Exercise instructions: Print the lines below exactly, beginning with the one that contains "[OPEN MENU OVERLAY] (32, 74)" and stopping after the last line.

********************

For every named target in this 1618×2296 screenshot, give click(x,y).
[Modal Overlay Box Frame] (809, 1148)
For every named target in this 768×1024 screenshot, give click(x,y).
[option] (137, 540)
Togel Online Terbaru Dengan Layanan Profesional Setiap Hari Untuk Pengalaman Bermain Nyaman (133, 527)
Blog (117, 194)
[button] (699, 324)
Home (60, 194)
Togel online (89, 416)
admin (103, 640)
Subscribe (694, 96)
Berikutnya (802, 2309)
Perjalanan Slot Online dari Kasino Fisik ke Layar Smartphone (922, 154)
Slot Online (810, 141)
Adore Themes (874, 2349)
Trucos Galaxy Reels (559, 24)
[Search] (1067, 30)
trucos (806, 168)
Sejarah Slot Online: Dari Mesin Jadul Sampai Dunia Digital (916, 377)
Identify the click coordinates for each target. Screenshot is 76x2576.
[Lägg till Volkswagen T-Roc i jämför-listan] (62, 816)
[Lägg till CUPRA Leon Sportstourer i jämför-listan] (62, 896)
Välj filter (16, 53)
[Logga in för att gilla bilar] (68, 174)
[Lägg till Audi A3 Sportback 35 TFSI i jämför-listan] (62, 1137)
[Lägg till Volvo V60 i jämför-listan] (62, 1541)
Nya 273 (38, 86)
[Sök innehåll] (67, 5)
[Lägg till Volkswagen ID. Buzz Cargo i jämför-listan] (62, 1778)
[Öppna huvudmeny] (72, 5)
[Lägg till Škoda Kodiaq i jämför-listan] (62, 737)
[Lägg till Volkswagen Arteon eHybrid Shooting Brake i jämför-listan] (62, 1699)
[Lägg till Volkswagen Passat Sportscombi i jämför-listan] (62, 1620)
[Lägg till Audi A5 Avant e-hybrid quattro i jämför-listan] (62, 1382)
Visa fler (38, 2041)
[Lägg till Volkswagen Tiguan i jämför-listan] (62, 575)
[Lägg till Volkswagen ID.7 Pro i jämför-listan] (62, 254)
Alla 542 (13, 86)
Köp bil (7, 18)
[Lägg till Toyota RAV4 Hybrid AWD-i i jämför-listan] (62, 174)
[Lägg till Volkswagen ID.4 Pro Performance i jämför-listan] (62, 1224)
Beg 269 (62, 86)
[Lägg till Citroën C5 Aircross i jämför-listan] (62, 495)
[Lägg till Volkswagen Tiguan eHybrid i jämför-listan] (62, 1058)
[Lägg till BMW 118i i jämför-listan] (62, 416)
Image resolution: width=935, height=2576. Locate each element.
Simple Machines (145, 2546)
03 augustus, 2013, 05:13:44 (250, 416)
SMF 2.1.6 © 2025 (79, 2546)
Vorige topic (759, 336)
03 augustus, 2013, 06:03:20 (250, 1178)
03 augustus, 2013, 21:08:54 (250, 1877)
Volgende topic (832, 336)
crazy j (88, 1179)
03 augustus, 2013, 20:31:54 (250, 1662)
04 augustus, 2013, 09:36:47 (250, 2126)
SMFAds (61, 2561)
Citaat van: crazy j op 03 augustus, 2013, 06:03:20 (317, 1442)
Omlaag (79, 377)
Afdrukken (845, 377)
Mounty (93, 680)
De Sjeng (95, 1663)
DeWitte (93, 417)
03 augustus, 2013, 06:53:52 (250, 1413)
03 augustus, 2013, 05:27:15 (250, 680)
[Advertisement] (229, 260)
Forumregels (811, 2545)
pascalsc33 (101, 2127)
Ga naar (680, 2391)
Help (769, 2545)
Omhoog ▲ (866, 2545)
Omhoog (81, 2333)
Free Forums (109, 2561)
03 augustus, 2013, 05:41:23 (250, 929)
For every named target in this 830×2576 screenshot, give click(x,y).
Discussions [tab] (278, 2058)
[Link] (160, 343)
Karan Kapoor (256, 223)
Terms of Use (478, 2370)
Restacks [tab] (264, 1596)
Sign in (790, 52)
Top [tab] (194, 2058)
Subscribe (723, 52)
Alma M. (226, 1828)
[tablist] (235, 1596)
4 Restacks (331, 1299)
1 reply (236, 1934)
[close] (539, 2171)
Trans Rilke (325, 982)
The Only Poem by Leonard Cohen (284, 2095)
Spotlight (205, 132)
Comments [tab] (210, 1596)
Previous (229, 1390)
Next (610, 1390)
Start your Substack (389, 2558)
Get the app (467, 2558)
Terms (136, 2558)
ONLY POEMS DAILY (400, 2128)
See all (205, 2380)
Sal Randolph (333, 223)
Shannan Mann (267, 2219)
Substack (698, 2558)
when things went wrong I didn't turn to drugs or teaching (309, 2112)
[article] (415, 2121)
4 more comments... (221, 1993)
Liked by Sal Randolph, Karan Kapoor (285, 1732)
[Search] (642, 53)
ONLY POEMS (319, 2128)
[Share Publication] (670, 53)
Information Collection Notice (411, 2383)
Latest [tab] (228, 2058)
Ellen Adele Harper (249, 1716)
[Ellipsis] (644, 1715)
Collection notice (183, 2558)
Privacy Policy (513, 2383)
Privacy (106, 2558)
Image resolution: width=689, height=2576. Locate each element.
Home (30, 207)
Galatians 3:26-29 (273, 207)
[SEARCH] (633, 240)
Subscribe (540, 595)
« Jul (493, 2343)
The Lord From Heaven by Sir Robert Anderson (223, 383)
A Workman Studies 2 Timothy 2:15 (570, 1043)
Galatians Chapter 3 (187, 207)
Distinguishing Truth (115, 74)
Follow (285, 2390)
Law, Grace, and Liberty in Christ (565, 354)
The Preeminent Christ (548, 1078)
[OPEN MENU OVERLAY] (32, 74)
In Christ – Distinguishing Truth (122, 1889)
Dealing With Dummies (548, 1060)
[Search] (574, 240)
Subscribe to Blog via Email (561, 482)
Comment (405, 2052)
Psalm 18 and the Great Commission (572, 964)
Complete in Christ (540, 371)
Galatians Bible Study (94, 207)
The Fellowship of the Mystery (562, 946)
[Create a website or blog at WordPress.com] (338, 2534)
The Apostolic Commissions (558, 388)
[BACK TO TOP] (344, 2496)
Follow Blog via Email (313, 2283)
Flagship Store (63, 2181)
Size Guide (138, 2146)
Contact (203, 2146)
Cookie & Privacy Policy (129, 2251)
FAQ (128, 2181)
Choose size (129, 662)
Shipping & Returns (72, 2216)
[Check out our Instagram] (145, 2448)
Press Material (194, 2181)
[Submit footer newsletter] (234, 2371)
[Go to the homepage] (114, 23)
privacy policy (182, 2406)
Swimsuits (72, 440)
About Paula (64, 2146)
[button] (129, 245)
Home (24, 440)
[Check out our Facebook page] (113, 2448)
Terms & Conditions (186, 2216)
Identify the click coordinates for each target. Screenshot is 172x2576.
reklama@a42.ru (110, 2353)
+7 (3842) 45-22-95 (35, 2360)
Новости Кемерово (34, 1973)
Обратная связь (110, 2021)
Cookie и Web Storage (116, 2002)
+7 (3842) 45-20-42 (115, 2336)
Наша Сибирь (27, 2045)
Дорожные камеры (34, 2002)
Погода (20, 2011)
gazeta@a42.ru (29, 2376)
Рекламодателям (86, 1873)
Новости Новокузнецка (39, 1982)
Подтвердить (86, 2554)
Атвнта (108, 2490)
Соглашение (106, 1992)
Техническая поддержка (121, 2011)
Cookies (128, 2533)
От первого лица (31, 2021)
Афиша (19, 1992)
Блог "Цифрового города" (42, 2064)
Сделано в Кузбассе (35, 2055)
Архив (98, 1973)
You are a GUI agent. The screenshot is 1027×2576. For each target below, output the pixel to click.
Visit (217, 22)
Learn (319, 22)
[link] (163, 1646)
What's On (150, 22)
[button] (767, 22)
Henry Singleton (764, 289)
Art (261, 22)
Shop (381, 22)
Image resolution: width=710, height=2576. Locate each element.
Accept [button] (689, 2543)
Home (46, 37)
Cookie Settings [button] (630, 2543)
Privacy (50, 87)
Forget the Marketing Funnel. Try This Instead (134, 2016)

********************

Your solution:
[OPEN MENU OVERLAY] (32, 74)
In Christ – Distinguishing Truth (122, 1889)
Dealing With Dummies (548, 1060)
[Search] (574, 240)
Subscribe to Blog via Email (561, 482)
Comment (405, 2052)
Psalm 18 and the Great Commission (572, 964)
Complete in Christ (540, 371)
Galatians Bible Study (94, 207)
The Fellowship of the Mystery (562, 946)
[Create a website or blog at WordPress.com] (338, 2534)
The Apostolic Commissions (558, 388)
[BACK TO TOP] (344, 2496)
Follow Blog via Email (313, 2283)
Flagship Store (63, 2181)
Size Guide (138, 2146)
Contact (203, 2146)
Cookie & Privacy Policy (129, 2251)
FAQ (128, 2181)
Choose size (129, 662)
Shipping & Returns (72, 2216)
[Check out our Instagram] (145, 2448)
Press Material (194, 2181)
[Submit footer newsletter] (234, 2371)
[Go to the homepage] (114, 23)
privacy policy (182, 2406)
Swimsuits (72, 440)
About Paula (64, 2146)
[button] (129, 245)
Home (24, 440)
[Check out our Facebook page] (113, 2448)
Terms & Conditions (186, 2216)
Identify the click coordinates for each target. Screenshot is 172x2576.
reklama@a42.ru (110, 2353)
+7 (3842) 45-22-95 (35, 2360)
Новости Кемерово (34, 1973)
Обратная связь (110, 2021)
Cookie и Web Storage (116, 2002)
+7 (3842) 45-20-42 (115, 2336)
Наша Сибирь (27, 2045)
Дорожные камеры (34, 2002)
Погода (20, 2011)
gazeta@a42.ru (29, 2376)
Рекламодателям (86, 1873)
Новости Новокузнецка (39, 1982)
Подтвердить (86, 2554)
Атвнта (108, 2490)
Соглашение (106, 1992)
Техническая поддержка (121, 2011)
Cookies (128, 2533)
От первого лица (31, 2021)
Афиша (19, 1992)
Блог "Цифрового города" (42, 2064)
Сделано в Кузбассе (35, 2055)
Архив (98, 1973)
You are a GUI agent. The screenshot is 1027×2576. For each target below, output the pixel to click.
Visit (217, 22)
Learn (319, 22)
[link] (163, 1646)
What's On (150, 22)
[button] (767, 22)
Henry Singleton (764, 289)
Art (261, 22)
Shop (381, 22)
Image resolution: width=710, height=2576. Locate each element.
Accept [button] (689, 2543)
Home (46, 37)
Cookie Settings [button] (630, 2543)
Privacy (50, 87)
Forget the Marketing Funnel. Try This Instead (134, 2016)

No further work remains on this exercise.